Requirement »
Echo the lines starting with the line that contains "The image size is (1168, 547)." and going on through the line that contains "click(x=230, y=136)", word for word and including both of those lines. Leave the pictures out of your answer.

Record excerpts »
________________________
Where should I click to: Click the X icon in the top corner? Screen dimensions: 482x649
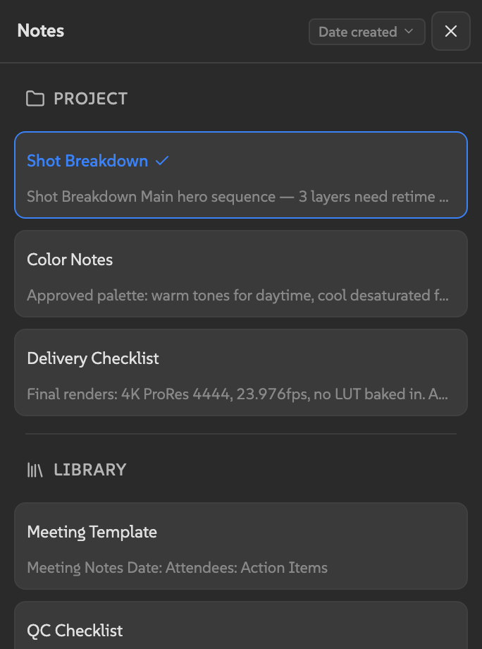point(450,31)
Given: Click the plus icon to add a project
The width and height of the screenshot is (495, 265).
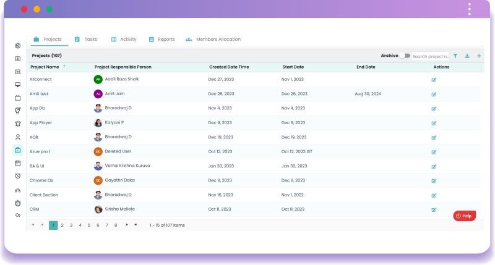Looking at the screenshot, I should point(479,56).
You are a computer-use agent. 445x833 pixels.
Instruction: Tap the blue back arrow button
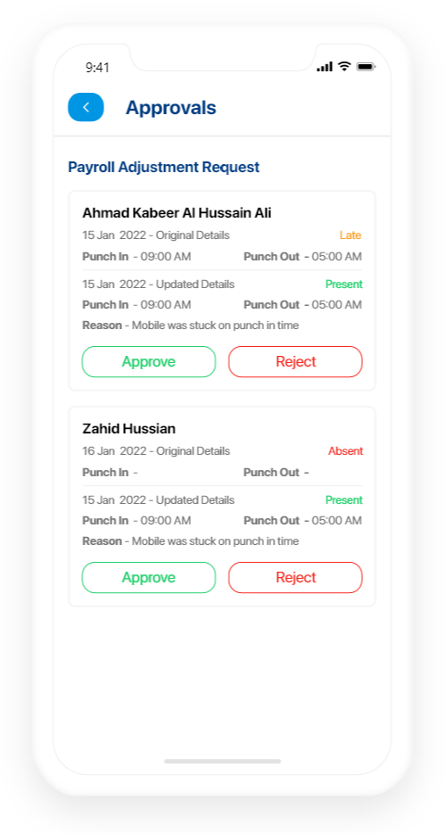coord(86,107)
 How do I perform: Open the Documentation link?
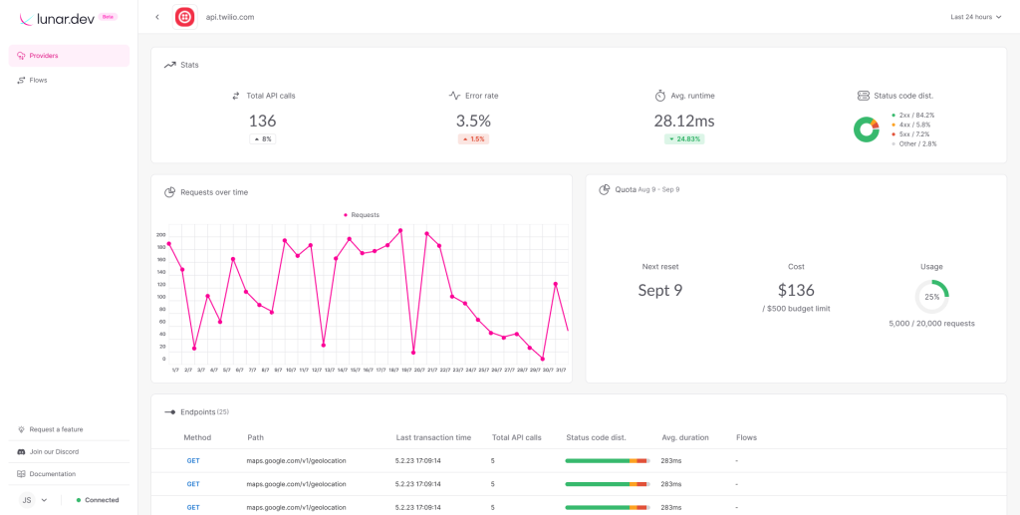click(52, 474)
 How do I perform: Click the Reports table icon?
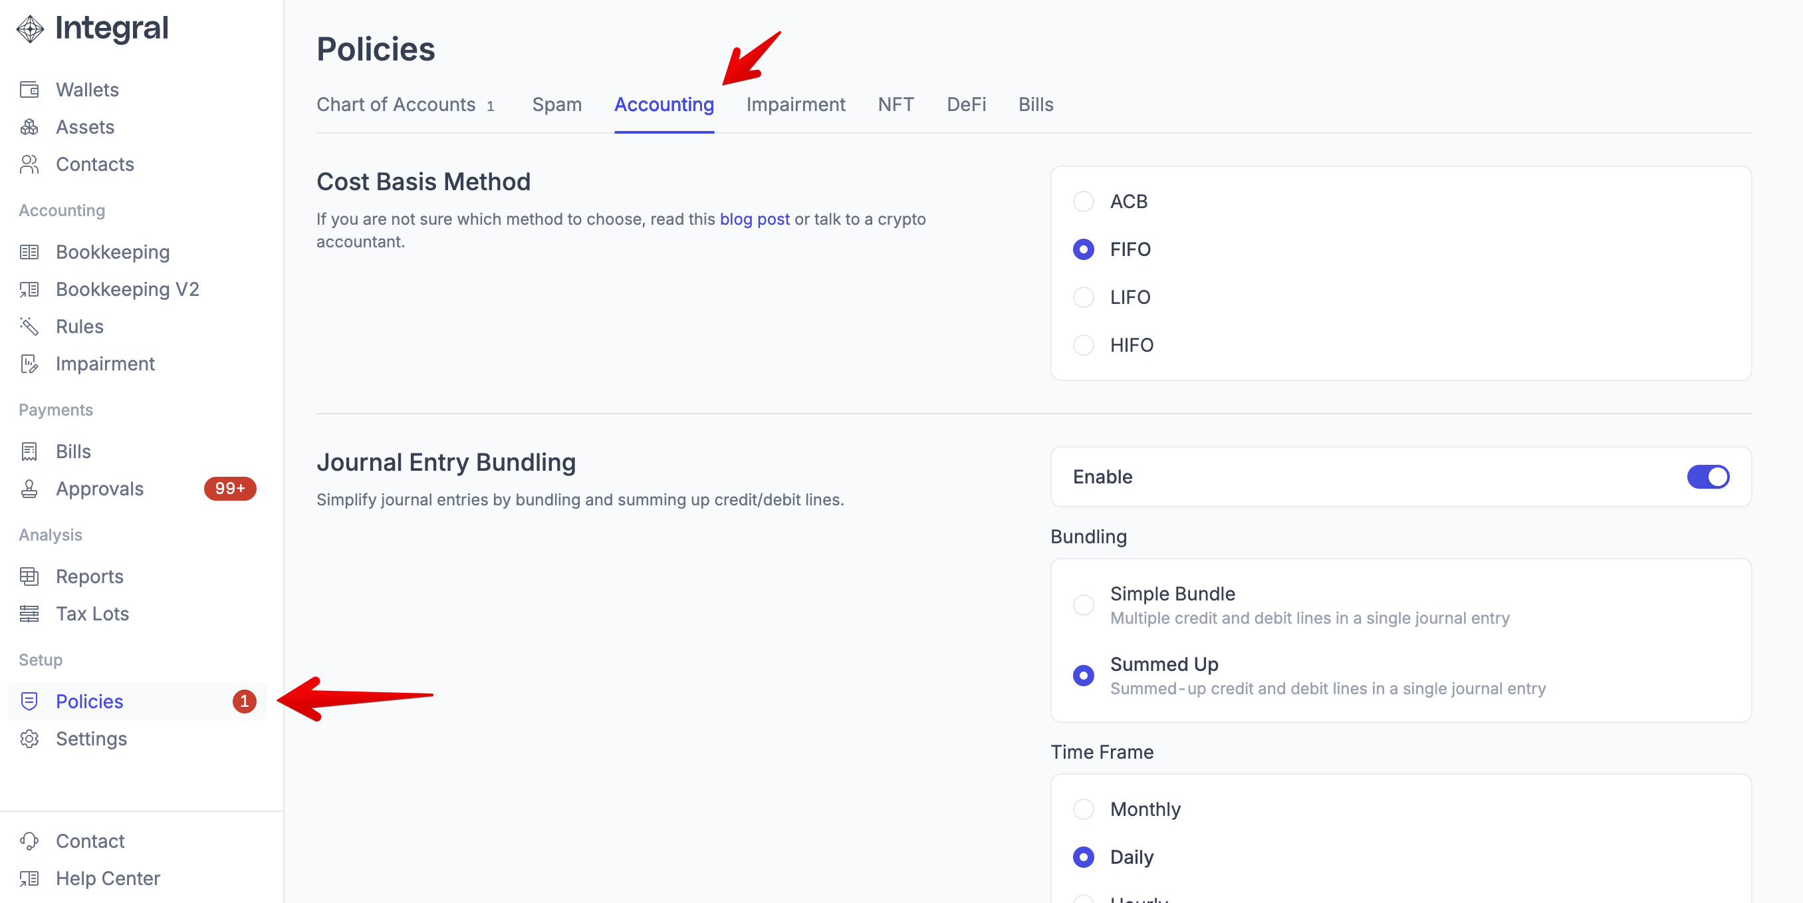coord(29,576)
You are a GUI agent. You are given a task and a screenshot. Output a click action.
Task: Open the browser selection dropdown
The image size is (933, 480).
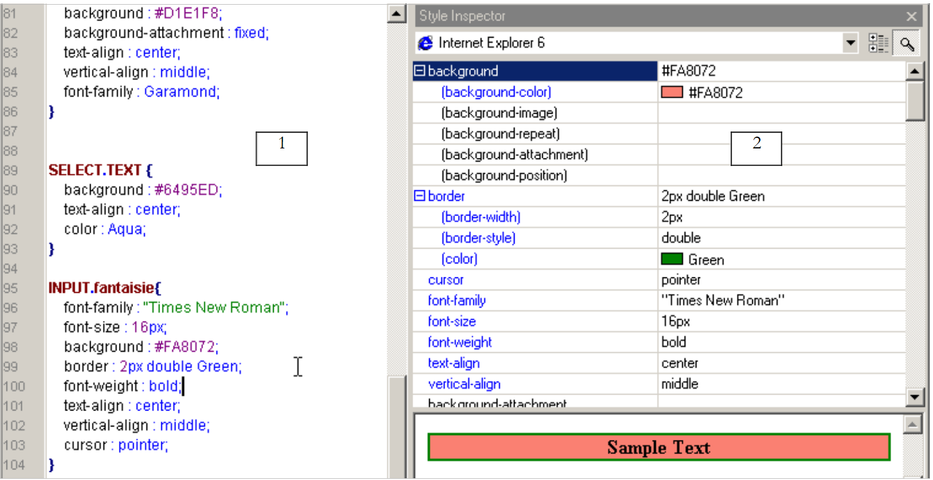850,43
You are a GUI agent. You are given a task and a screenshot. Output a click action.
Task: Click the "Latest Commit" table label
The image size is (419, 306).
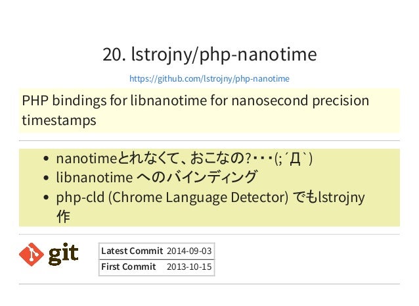click(132, 251)
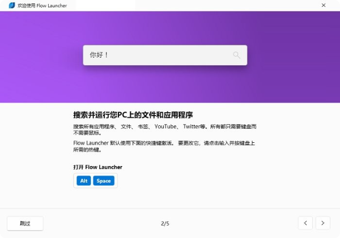Go back to the previous welcome page

(x=305, y=223)
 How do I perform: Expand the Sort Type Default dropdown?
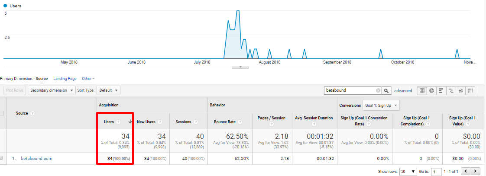[x=108, y=90]
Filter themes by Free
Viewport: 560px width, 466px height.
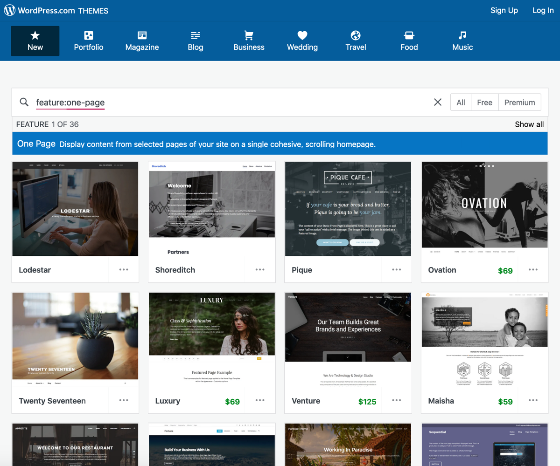[484, 103]
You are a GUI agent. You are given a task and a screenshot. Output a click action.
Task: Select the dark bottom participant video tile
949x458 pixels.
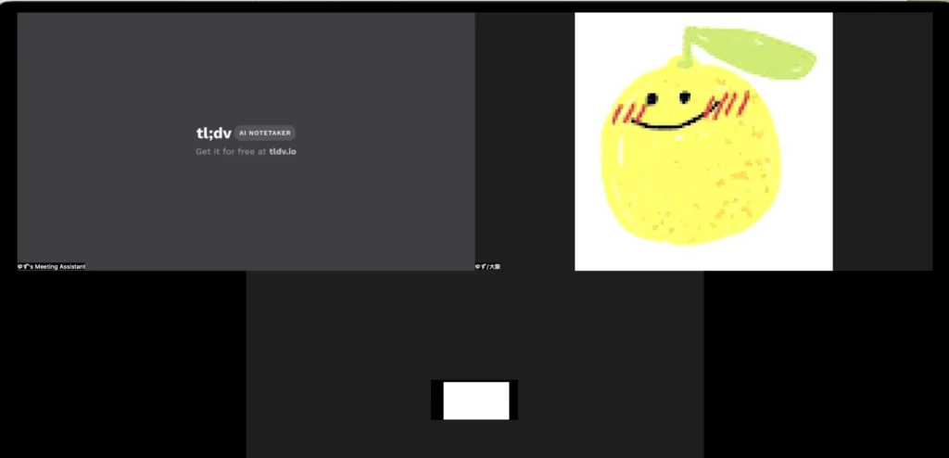coord(475,364)
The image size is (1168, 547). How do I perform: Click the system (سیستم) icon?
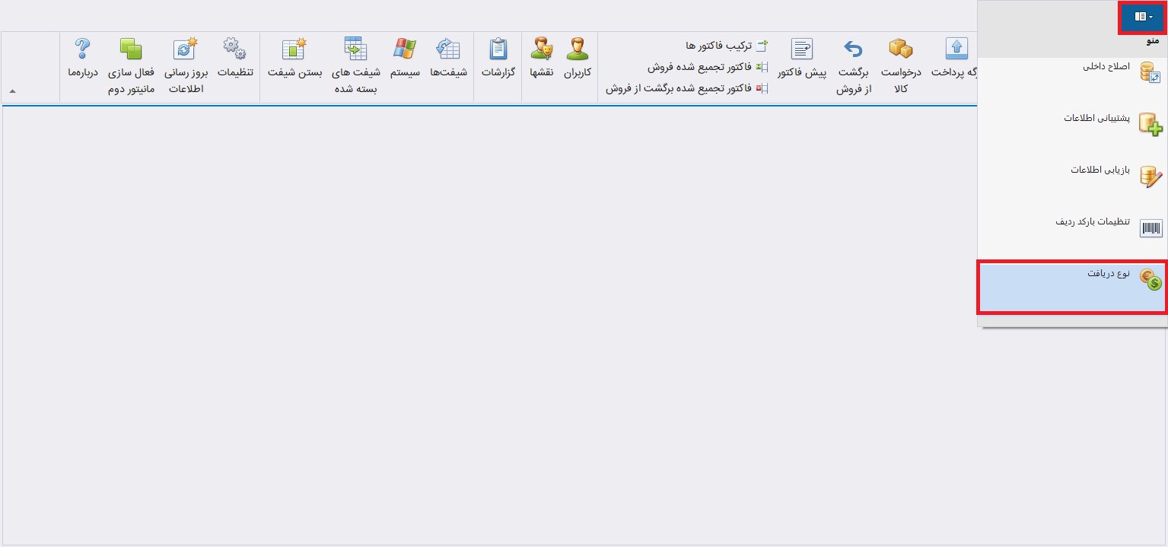404,50
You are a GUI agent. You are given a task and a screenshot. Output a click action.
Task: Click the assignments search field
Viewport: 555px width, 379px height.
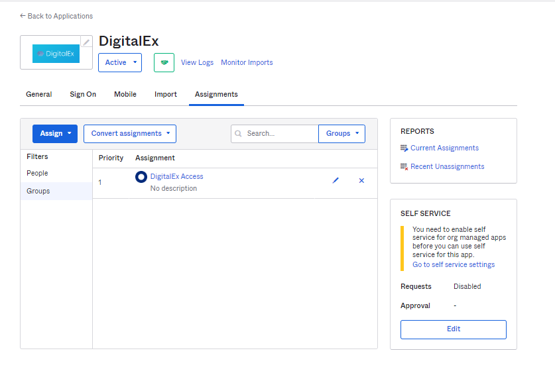278,134
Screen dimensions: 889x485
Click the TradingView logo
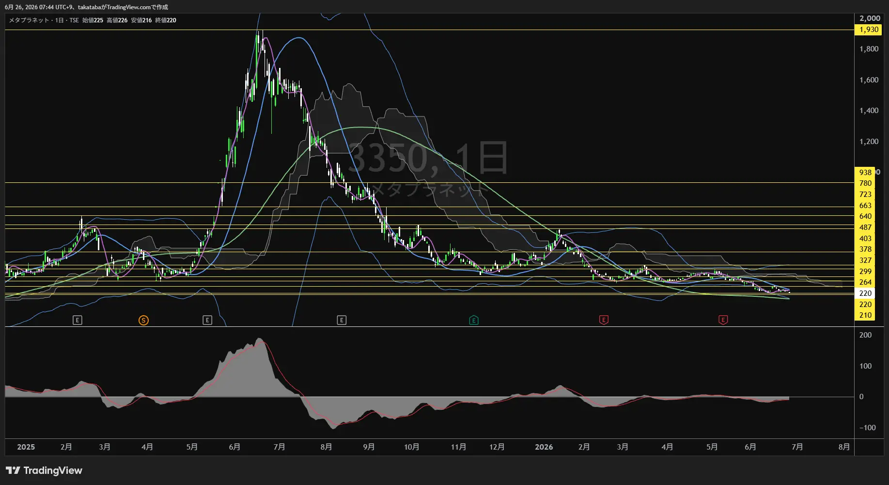coord(44,470)
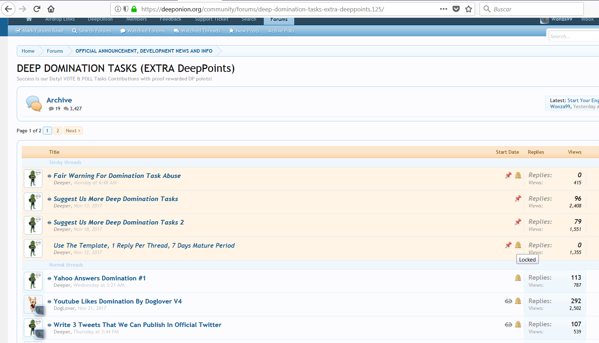
Task: Bookmark this page with the star icon
Action: (469, 9)
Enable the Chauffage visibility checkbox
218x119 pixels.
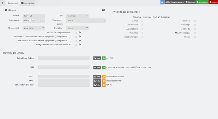[x=195, y=25]
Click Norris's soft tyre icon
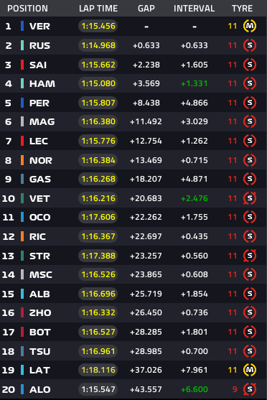This screenshot has height=400, width=267. [x=250, y=160]
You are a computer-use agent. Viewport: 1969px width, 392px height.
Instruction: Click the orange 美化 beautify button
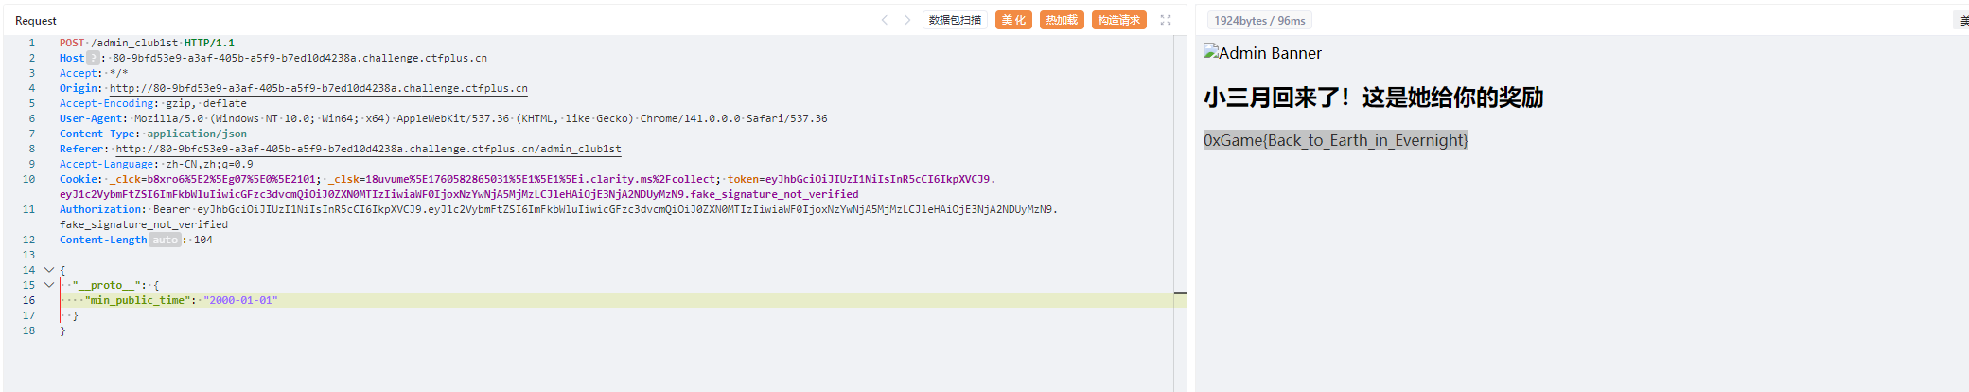click(x=1013, y=20)
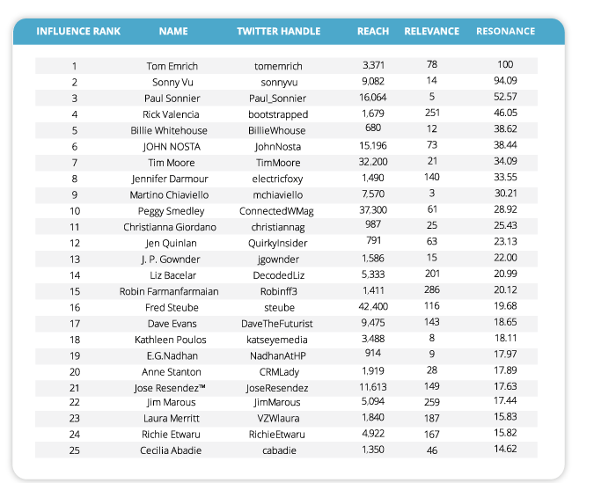Select the name Billie Whitehouse
This screenshot has width=616, height=483.
(x=173, y=130)
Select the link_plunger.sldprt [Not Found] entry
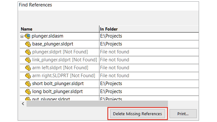 pyautogui.click(x=64, y=60)

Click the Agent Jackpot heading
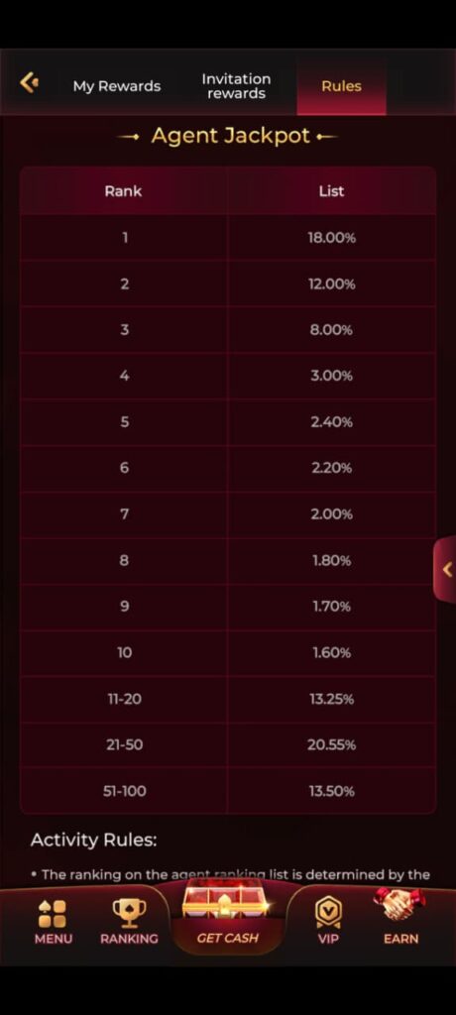click(x=230, y=136)
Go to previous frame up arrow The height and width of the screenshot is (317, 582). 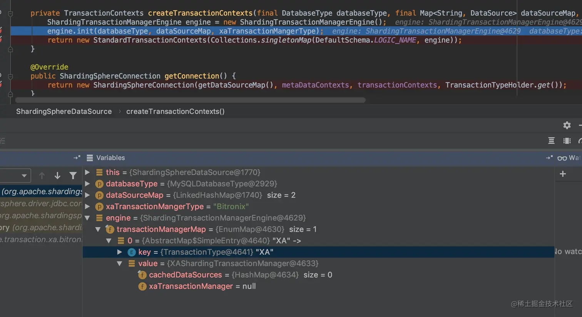[42, 176]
________________________
Correct answer »
The image size is (1168, 547). How do I perform: Click the system (سیستم) icon?
404,50
You are a GUI agent. You are given a task and a screenshot. Output a click action.
Task: Click the assignments search field
Viewport: 555px width, 379px height.
278,134
Screen dimensions: 889x485
Click the TradingView logo
coord(44,470)
Task: Bookmark this page with the star icon
Action: (469, 9)
Enable the Chauffage visibility checkbox
218x119 pixels.
[x=195, y=25]
Click Norris's soft tyre icon
This screenshot has height=400, width=267. [x=250, y=160]
You are a computer-use agent. Viewport: 1969px width, 392px height.
Instruction: Click the orange 美化 beautify button
click(x=1013, y=20)
Select the name Billie Whitehouse
This screenshot has width=616, height=483.
(x=173, y=130)
Select the link_plunger.sldprt [Not Found] entry
 pyautogui.click(x=64, y=60)

Click the Agent Jackpot heading
click(x=230, y=136)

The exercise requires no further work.